▸ **YOUR GOAL**: Find the line with "Given: Click the yellow PIT team badge" in the entries below, then reproduce it and every line after it down to and including the line with "Task: Expand the Printer Profile dropdown", exactly.
- - -
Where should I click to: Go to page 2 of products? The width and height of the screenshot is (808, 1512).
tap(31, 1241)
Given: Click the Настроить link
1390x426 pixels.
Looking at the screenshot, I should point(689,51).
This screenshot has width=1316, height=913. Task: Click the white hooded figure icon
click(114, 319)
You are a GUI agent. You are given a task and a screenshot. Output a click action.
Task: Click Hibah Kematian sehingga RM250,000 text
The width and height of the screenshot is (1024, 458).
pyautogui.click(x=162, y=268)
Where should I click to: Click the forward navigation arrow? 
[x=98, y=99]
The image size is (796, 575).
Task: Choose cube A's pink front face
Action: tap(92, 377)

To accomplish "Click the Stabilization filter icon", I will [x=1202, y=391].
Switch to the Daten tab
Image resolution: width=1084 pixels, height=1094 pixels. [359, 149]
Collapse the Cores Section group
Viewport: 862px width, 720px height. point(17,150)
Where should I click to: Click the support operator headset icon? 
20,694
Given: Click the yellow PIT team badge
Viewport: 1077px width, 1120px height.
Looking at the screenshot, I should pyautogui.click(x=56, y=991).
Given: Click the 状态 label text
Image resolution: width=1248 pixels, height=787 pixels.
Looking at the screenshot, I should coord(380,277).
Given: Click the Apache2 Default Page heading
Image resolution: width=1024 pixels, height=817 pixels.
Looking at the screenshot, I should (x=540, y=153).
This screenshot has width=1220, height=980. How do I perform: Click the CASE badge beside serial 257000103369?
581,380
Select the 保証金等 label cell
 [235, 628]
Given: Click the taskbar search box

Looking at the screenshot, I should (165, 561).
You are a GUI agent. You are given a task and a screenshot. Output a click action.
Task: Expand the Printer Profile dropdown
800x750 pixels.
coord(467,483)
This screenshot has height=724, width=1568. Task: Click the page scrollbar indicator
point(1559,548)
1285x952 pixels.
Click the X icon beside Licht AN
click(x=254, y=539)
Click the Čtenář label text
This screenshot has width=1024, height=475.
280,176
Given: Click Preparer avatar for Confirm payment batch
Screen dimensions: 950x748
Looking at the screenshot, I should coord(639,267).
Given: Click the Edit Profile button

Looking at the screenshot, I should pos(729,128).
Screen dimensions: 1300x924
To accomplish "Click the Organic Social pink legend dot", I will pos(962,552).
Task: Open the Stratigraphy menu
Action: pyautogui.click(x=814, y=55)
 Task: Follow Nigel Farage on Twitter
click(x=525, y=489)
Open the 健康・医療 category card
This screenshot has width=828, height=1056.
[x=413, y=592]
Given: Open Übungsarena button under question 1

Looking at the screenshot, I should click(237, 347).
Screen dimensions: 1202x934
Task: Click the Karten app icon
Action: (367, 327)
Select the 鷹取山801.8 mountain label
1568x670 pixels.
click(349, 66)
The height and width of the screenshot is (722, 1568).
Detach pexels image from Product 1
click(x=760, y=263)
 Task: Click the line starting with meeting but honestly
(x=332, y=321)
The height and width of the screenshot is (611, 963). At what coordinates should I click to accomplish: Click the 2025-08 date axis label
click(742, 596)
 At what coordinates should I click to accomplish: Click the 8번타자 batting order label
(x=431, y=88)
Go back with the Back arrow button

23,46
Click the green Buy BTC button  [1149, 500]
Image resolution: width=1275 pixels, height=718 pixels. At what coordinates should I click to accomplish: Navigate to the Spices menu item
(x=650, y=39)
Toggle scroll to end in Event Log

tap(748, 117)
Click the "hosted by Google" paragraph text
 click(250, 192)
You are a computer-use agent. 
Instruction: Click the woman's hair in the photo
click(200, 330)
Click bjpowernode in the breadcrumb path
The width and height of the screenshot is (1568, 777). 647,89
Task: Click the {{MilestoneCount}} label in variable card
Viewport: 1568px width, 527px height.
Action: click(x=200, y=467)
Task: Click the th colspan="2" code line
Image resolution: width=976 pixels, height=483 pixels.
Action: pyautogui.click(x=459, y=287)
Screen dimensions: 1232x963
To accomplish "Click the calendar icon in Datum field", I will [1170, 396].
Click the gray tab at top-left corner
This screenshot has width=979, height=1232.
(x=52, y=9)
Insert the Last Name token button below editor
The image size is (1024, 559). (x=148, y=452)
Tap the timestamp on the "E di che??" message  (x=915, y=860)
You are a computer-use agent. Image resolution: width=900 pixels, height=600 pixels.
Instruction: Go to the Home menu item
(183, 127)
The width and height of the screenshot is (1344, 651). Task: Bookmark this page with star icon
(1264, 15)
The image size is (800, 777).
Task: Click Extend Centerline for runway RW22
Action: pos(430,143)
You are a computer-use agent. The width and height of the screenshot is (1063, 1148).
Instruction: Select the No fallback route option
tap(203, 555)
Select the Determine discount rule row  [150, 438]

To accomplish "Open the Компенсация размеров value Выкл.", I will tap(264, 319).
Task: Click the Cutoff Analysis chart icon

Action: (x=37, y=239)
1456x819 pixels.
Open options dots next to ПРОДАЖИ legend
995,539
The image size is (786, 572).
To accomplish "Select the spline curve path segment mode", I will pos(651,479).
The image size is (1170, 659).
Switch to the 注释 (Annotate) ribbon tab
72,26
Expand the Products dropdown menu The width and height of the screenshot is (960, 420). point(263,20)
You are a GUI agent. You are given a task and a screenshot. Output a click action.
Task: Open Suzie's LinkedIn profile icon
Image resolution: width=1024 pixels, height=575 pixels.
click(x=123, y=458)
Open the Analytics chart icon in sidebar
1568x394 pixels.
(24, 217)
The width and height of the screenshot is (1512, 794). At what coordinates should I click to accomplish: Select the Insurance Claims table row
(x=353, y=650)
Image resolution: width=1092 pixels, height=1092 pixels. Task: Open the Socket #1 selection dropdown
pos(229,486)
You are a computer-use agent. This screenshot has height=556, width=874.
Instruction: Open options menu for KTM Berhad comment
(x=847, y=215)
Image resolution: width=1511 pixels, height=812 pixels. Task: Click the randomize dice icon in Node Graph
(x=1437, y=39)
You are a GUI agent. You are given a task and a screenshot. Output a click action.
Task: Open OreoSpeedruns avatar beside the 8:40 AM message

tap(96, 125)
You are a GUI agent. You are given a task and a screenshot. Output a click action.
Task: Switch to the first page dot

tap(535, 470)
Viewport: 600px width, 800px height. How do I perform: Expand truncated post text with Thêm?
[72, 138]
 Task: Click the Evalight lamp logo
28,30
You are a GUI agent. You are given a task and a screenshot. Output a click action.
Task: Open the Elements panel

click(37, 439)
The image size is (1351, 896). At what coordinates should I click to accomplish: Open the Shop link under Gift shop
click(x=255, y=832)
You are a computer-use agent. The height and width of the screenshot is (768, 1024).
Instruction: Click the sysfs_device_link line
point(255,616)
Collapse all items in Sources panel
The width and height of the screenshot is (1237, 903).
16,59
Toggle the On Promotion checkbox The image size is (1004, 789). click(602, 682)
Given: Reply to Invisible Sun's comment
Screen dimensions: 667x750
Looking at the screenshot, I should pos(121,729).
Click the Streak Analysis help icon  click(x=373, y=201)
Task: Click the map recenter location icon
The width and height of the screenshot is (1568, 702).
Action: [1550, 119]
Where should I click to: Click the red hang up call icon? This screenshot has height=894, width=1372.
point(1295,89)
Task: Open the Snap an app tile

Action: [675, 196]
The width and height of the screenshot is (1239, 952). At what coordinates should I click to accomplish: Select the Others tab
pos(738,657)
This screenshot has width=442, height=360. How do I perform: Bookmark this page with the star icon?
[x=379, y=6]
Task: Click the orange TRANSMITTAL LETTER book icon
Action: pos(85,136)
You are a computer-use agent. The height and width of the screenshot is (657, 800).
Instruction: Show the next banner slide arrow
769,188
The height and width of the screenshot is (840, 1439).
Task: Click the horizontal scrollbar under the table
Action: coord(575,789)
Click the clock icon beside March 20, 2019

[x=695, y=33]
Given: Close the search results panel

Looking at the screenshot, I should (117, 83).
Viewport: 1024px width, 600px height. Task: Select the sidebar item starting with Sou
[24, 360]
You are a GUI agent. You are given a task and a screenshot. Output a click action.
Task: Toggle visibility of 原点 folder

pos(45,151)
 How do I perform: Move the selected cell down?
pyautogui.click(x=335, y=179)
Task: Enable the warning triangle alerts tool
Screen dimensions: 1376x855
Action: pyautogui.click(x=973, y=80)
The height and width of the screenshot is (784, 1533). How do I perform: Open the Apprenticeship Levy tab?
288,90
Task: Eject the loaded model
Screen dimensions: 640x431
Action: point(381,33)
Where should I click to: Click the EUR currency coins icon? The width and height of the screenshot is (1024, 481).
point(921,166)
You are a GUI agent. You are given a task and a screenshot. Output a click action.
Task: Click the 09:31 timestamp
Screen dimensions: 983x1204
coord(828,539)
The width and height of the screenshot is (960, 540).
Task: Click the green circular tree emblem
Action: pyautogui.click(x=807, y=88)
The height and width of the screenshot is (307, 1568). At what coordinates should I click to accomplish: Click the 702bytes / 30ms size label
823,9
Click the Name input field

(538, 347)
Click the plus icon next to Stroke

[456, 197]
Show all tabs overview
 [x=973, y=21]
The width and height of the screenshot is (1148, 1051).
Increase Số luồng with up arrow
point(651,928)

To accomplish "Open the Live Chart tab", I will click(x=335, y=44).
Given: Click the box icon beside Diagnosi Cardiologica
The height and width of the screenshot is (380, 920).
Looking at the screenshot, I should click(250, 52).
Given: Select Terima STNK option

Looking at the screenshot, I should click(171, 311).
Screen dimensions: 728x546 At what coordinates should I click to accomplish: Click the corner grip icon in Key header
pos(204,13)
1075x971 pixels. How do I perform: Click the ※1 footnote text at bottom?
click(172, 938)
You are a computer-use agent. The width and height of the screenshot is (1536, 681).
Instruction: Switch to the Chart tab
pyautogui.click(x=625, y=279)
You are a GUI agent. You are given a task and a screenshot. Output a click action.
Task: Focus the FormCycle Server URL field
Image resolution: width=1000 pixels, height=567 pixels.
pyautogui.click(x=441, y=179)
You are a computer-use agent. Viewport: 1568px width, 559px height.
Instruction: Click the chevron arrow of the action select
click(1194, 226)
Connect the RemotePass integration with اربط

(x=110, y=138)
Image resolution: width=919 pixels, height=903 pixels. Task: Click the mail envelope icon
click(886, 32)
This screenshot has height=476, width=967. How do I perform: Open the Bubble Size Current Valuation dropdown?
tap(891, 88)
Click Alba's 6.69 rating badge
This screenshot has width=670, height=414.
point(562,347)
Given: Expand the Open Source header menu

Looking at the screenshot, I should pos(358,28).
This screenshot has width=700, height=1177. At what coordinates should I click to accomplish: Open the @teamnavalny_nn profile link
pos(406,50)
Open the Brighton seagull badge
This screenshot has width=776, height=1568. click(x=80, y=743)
- - -
▸ **YOUR RESPONSE**:
Given: Click the yellow PIT team badge
Viewport: 1077px width, 1120px height.
Looking at the screenshot, I should pyautogui.click(x=56, y=991).
Given: Click the 状态 label text
Image resolution: width=1248 pixels, height=787 pixels.
Looking at the screenshot, I should coord(380,277).
Given: Click the Apache2 Default Page heading
Image resolution: width=1024 pixels, height=817 pixels.
Looking at the screenshot, I should (x=540, y=153).
This screenshot has width=1220, height=980. How do I perform: Click the CASE badge beside serial 257000103369?
581,380
Select the 保証金等 label cell
 [235, 628]
Given: Click the taskbar search box

Looking at the screenshot, I should (165, 561).
You are a GUI agent. You are given a task and a screenshot. Output a click action.
Task: Expand the Printer Profile dropdown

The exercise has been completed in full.